Pratt & Whitney announced plans to close two Connecticut facilities, the Cheshire Engine Center and East Hartford’s Connecticut Airfoil and Repair Operations, in July 2009. The company planned to move the work to Georgia, Japan and Singapore.
Pratt & Whitney then lost a lawsuit and subsequent appeal which forced it to keep the two facilities open until its current union contract expires Dec. 5.
In August, Pratt & Whitney announced 38 layoffs at the Cheshire facility as part of a plan to reduce the staff there by 129. The union is also contesting the layoffs.
Why did Pratt & Whitney make the decision to move these jobs out of state? An email Q&A with company spokesman Woody Woodyard reveals two reasons: geography and costs.
What factors make the new location preferable?
Excess capacity across Pratt & Whitney’s overhaul and repair network led to the closure decisions in 2009. The impact of the global economic downturn was exacerbated by customer-specific losses in these two businesses that resulted in volume reductions of over 40% in the Cheshire Engine Center and Connecticut Airfoil Repair Operations. Strategic factors considered in the decision making process included:
- Addressing excess capacity in the network and in particular the projected 40% reduction in volume in the Cheshire Engine Center and Connecticut Airfoil Repair Operations
- Improving utilization of our remaining overhaul and repair facilities
- Establishing a stronger presence where markets were expected to rebound most quickly (Commercial passenger and freight traffic has recovered more quickly in Asia and is projected to continue to grow faster than any other market)
- Creating a better regional alignment within our overhaul network (The decision placed the engines that serve long-haul routes on the Pacific rim where they operate and consolidated U.S. military and engines that serve shorter, typically domestic routes here in the U.S.)
- Improving the overall cost structure/competitive position of our operation (The cost to operate our shops in Conn. is 40% to 170% higher than costs in comparable facilities.)

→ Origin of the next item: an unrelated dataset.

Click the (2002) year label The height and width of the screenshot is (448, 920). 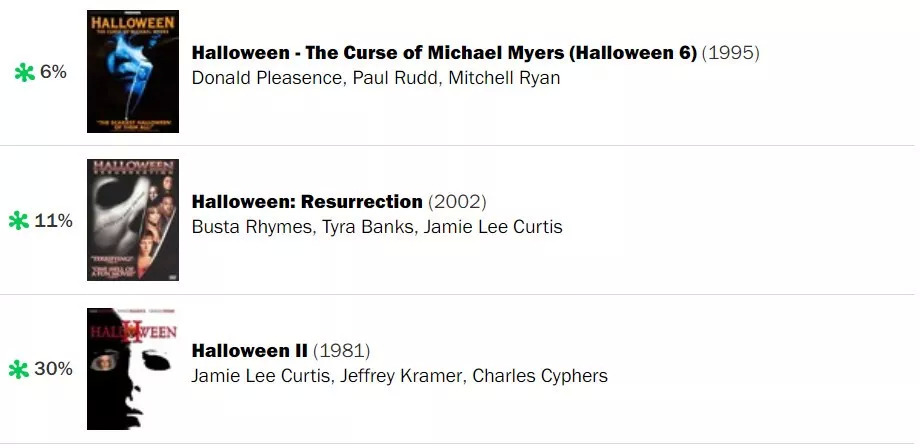click(x=457, y=202)
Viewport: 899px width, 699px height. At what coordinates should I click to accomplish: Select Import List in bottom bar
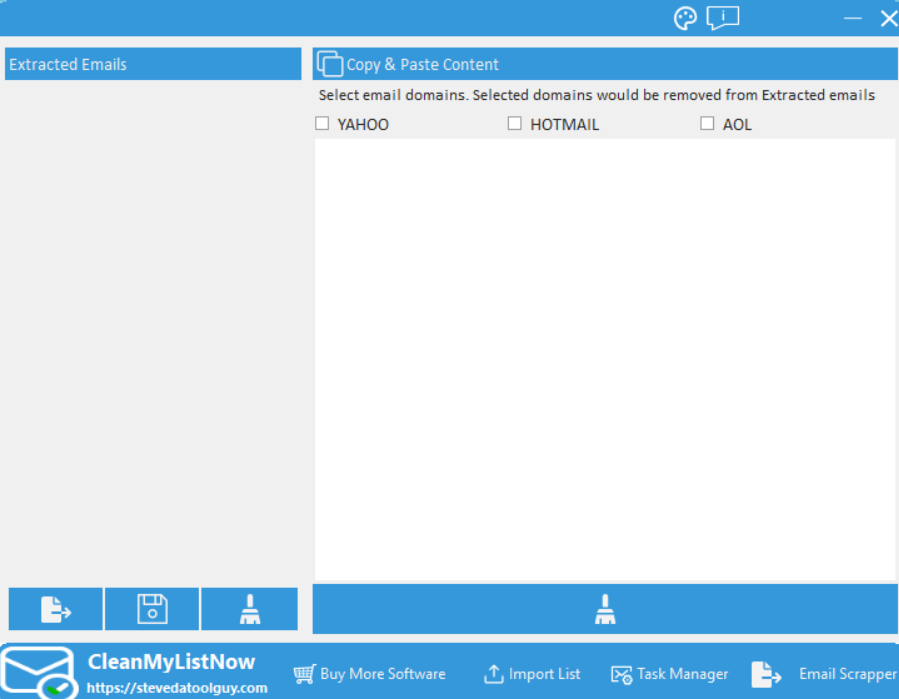pyautogui.click(x=532, y=674)

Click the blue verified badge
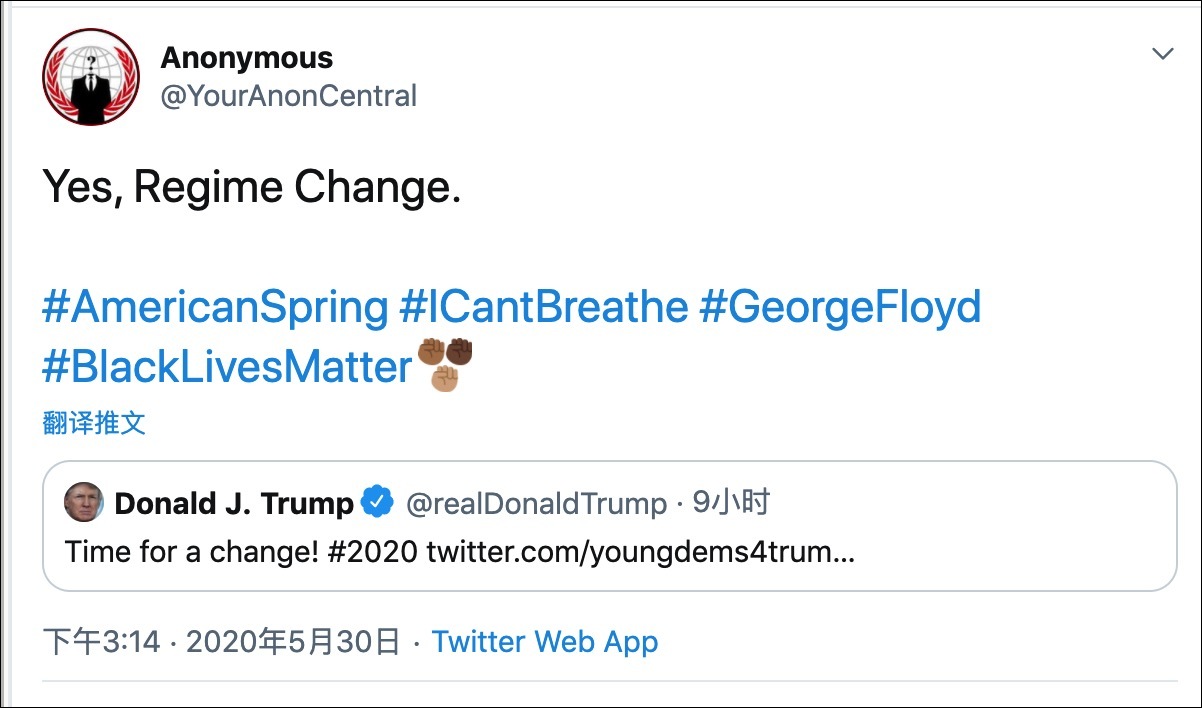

These closure decisions were the subject of litigation and we will comply with the court’s ruling. These moves will be subject to negotiation during contract talks later this year.
Follow-up question: Is there a way to break down those increased costs into categories?
We are not prepared to share a categorical break down of the increased costs to operate our shops in Connecticut. However, we continuously review operating costs with the goal of remaining viable and competitive in the marketplace. This entails identifying ways to improve the overall cost structure/competitive position of our operations. In this instance, the overall cost to operate our facilities in Connecticut is higher than costs in comparable facilities.
What would Connecticut need to change to prevent similar moves from happening?
The State cannot be expected to address the market dynamics that drove our strategic considerations. States can, however, work to secure a competitive environment for employers through an executive and legislative agenda that preserves flexibility and a low cost infrastructure.
I am also interested in why Pratt & Whitney did not accept the $100 million from the state to remain in Connecticut. What is the cost/benefit analysis that shows $100 million is not enough? What amount would have made up for the cost difference?
While we appreciated the State’s efforts, the incentives – publicized as $20M for five years – would have produced less than $5M of EBIT [earnings before interest and taxes] improvement annually. The State’s offer provided $10M annually of assistance an unrelated project we had not decided to pursue and lifting the cap on and R&D tax credit which would have had a cash flow, but not EBIT, impact. The dramatic gap between an alternative that better matched the direction of the industry and that resulted in a far better cost structure for long-term competitiveness led to the decisions to close these two operations.